A family reunion at the homestead

Unfortunately, Joaquín's family's homestead didn't stay intact like the resources he's working to protect today. Built in 1912, the wood cabin eventually collapsed by natural forces and became a "low mound" — likely not visible to the untrained eye, says fellow Lab archaeologist Ali Livesay.

"Sometimes the structure's just too far gone to be restored," Joaquín added. In addition, the DOE directive to avoid excavation of cultural sites didn't yet exist.

In 1992, the remains of the Montoya cabin and outhouse were excavated for expansion of a nearby utility line.

Serendipitously, Joaquín connected with Lab archaeologists completing the Montoya cabin excavation project while he was attending the 2019 Society for American Archaeology Conference in Albuquerque on behalf of his then-employer, a Santa Fe-based archaeology firm.
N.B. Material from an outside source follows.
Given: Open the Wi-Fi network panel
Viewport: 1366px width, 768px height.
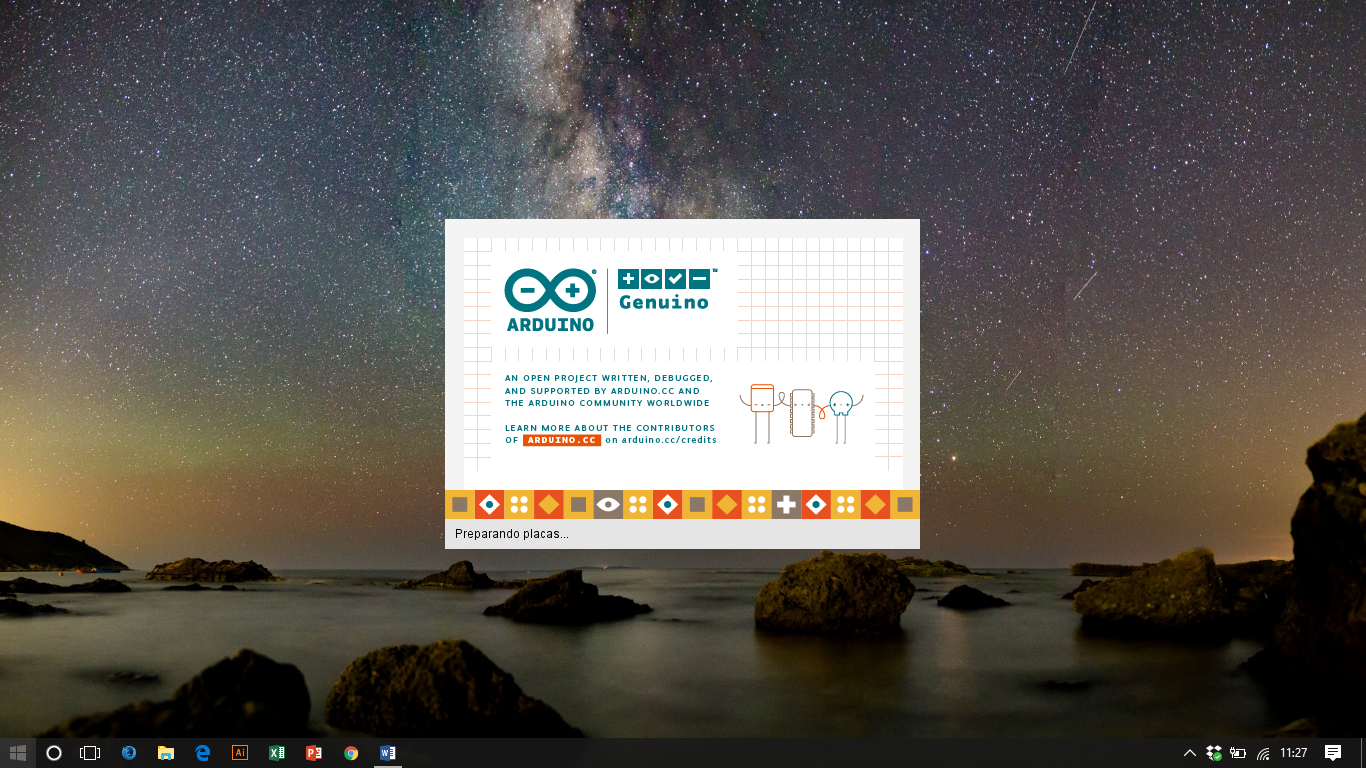Looking at the screenshot, I should (x=1263, y=753).
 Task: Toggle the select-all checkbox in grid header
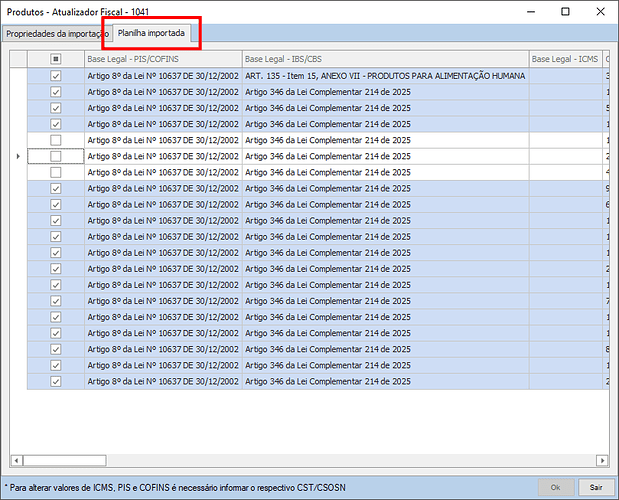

"I didn't know LANL had an archaeology program, but I saw they had a booth at the conference, which made me curious, so I walked over and casually dropped the story that my family had a homestead there," Joaquín says. "Katie Higgins, the group leader for Environmental Stewardship, took a closer look at my name tag and saw my family name was Montoya, and Sandi Copeland, program lead for Cultural Resources, took me over to Ali who was doing a poster presentation there."

Later that year, Joaquín and Ali coordinated a gathering at the homestead with more than 40 members of his extended family — many of whom knew a homestead existed but didn't know exactly where.

The connection was also a career catalyst for Joaquín, who'd been working in cultural resource management the past three years and was pursuing a master's degree in archaeology from New Mexico Highlands University. He had received a bachelor's degree in anthropology from the University of New Mexico in 2012. After connecting with the Lab's Cultural Resources Program, he applied for an open position and soon after, came onboard.

Joaquín's personal connection to the area no doubt serves as a boon to the Lab's cultural preservation efforts, which facilitate regulatory compliance and good relationships, in addition to an appreciation for other cultures' ways of life.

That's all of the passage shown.